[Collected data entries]
◇ ◇ ◇ ◇ ◇ ◇ ◇

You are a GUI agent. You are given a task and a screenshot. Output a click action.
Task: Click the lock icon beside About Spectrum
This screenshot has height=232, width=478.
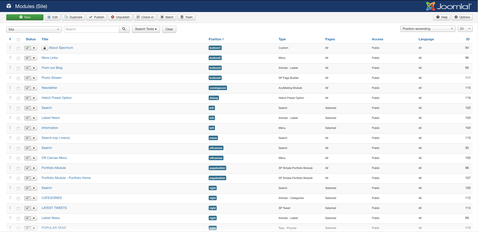point(45,48)
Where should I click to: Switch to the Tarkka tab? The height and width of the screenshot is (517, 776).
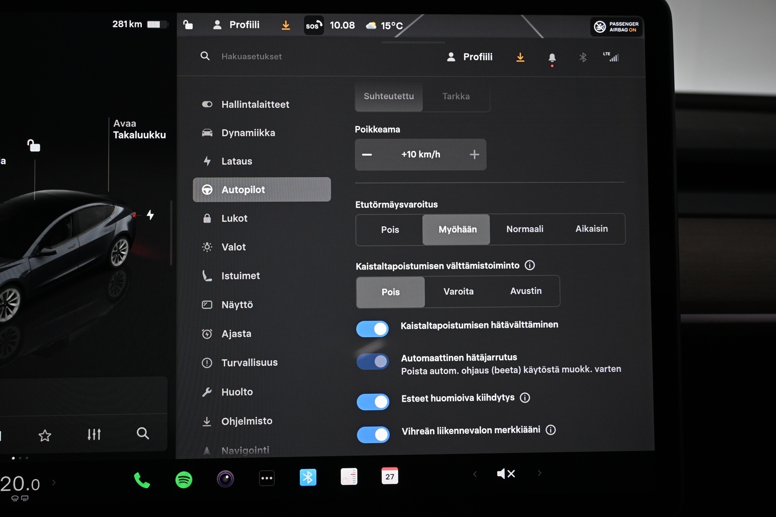[456, 97]
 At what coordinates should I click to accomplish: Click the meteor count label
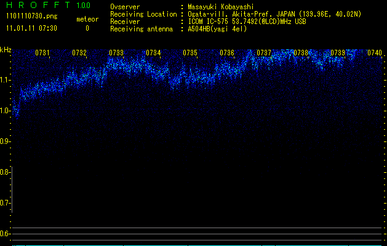click(87, 19)
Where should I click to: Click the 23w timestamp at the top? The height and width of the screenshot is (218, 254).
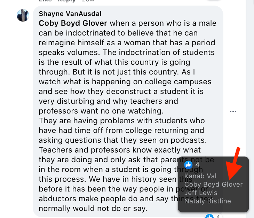pyautogui.click(x=87, y=1)
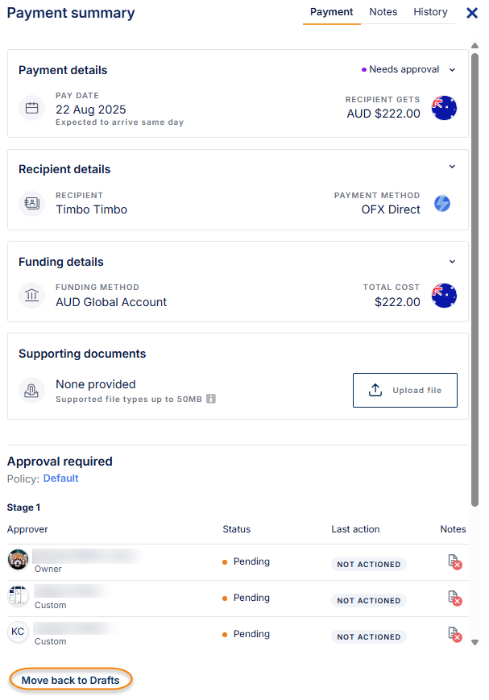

◇ ◇ ◇ ◇ ◇ ◇ ◇

TASK STATEMENT:
Take the lines from the one holding "Where should I click to: Switch" through the final line of the records above and output them exactly, both ends included, excluding pictures.

RESPONSE TO THIS TASK:
Where should I click to: Switch to the Tarkka tab? The height and width of the screenshot is (517, 776).
[456, 97]
 At what coordinates should I click to accomplish: Click the meteor count label
click(87, 19)
Where should I click to: Click the 23w timestamp at the top? The height and width of the screenshot is (218, 254).
pyautogui.click(x=87, y=1)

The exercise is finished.